Required work = Swap "toolbar" for "menu bar" in the lines below and write them out again with nothing else changed, leaving out the pictures.
• • • •
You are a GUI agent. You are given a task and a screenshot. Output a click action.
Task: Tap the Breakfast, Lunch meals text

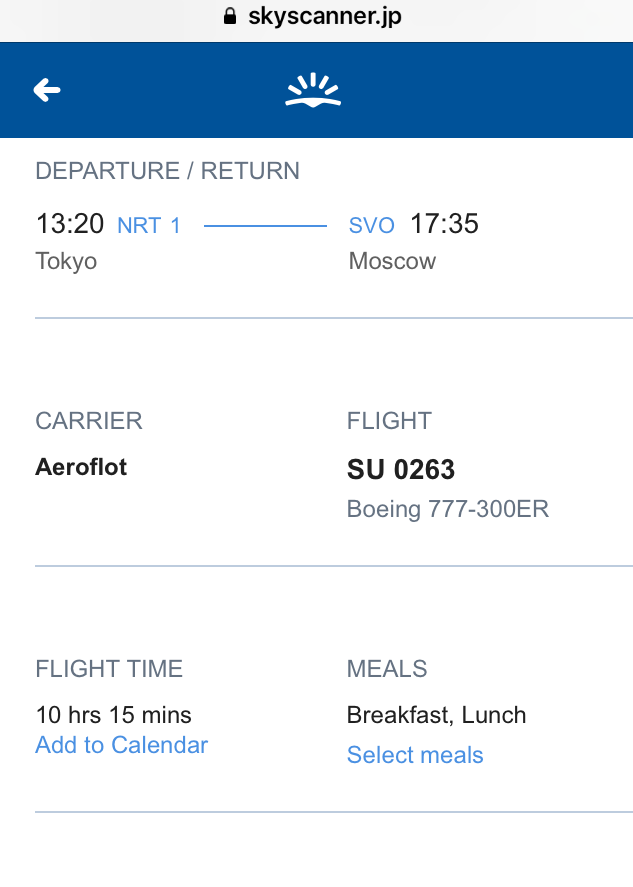[436, 715]
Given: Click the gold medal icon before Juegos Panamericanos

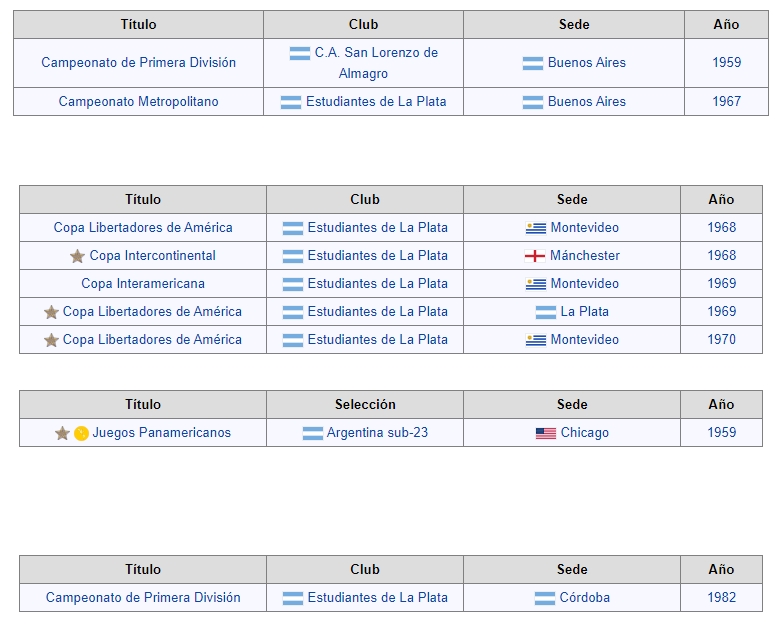Looking at the screenshot, I should (81, 434).
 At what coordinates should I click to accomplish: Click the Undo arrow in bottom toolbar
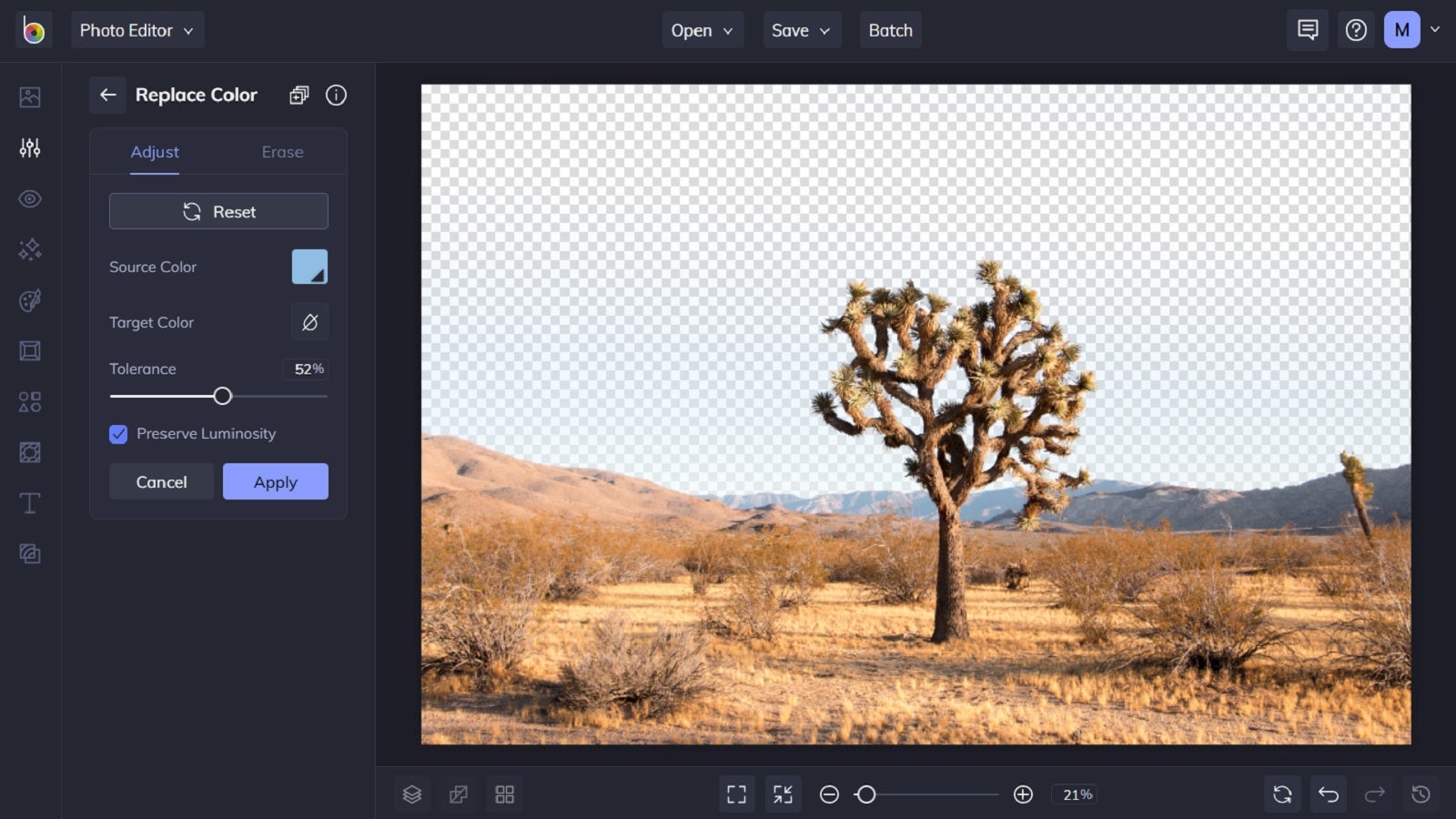1329,794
• • • •
Task response =
You are a GUI agent. You are given a task and a screenshot. Output a click action.
Task: Tap the Breakfast, Lunch meals text

[436, 715]
Given: Click the gold medal icon before Juegos Panamericanos

Looking at the screenshot, I should (81, 434).
 At what coordinates should I click to accomplish: Click the Undo arrow in bottom menu bar
1329,794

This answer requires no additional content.